“Is Dorothy L. Sayers still worth reading?” Well I’ve been reading her lately (in anticipation of the Taproot Theatre’s upcoming production of Gaudy Night), and my unsurprising answer is yes, but why? After all, her hero – Edwardian aristocrat Lord Peter Wimsey – seems at first blush to be just the kind of plummy, pompous plutocrat that we’ve lost all taste for. Although Sayers’ works are drenched in the sort of stylish tweedy Englishness that enthralls Downton Abbey fans, they have not one jot of the latter’s sympathy to the plight of those below stairs, siding firmly and unselfconsciously with the snobs. Wimsey’s man Bunter (one of the great butlers) makes Jeeves look like an anarchist, so well does he know his place.
But then in Strong Poison, halfway through Wimsey’s career, things take an interesting turn as Sayers herself, in the thinly-veiled person of mystery writer Harriet Vane, steps into the dock, accused of murdering her bohemian lover, and is instantly recognized by her sleuth as both innocent, and (as Sherlock Holmes would ever refer to Irene Adler) as The woman, for him at any rate. Their protracted and somewhat awkward courtship continues in Have His Carcase culminates in Sayers’ acknowledged masterpiece, Gaudy Night, which is not much of a mystery at all.
There is no murder in Gaudy Night (not de rigueur, but generally seen as good form in a whodunit); the plot is slow moving and filled with involved conversations on topics social and academic; the great detective does not arrive on the scene until well into the longish book, and the puzzle is quite lame, especially by the standards of Golden Age mysteries with their ingenious fretwork plots involving rare poisons, locked rooms and least likely suspects. Yet it is inarguably Sayers’ best work.

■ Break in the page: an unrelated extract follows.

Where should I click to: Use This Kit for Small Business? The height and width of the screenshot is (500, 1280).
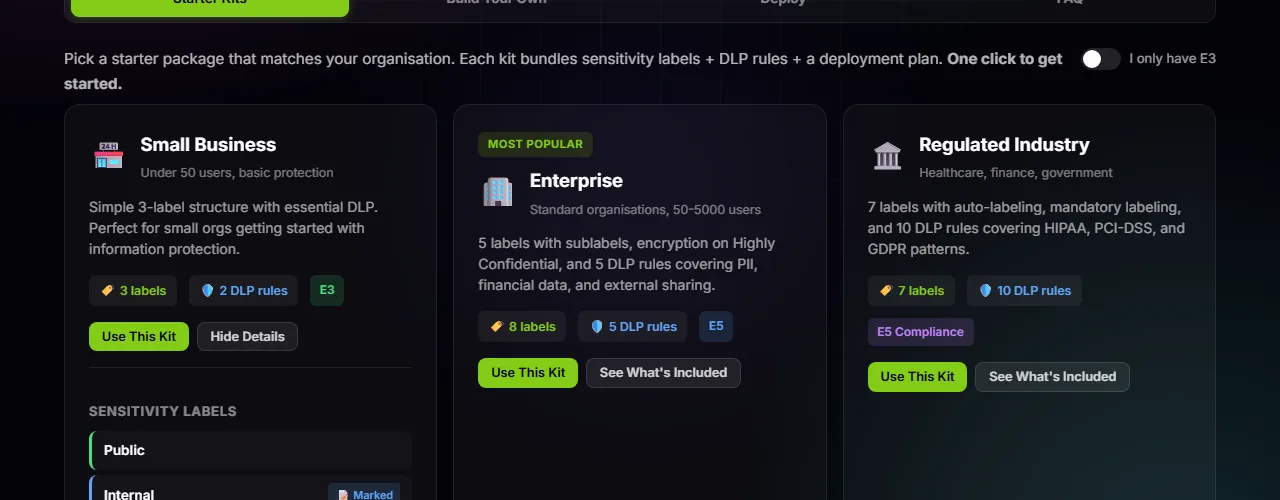(x=138, y=337)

This owes to the deeply personal nature of the work. From the start, Vane’s views, conflicts and vulnerabilities were Sayers’ own. Although it was not well known at the time, Vane’s status as a somewhat fallen woman, which owes less to accusations of homicide than to having lived with a man, was something that Sayers deeply understood as the mother of a child out of wedlock. Depicting the increasingly erratic defacements and slanders of a poison pen set loose amidst a women’s college at Oxford, Gaudy Night affords Vane/Sayers much room to explore her views on education and the role of women in modern society, but our attention keeps coming back to the tension between Vane and Wimsey, creator and creation, as they gradually peel back the bluff exterior and uncover each other’s strengths and weaknesses, becoming more fully human in the process.
The result was the arrival of an altogether different kind of crime novel with a more complex and human kind of hero(ine), and a multi-volume model for complex character arcs which set a standard still aspired to by mystery writers today. In other words, for mystery fans, Dorothy L. Sayers is a must read.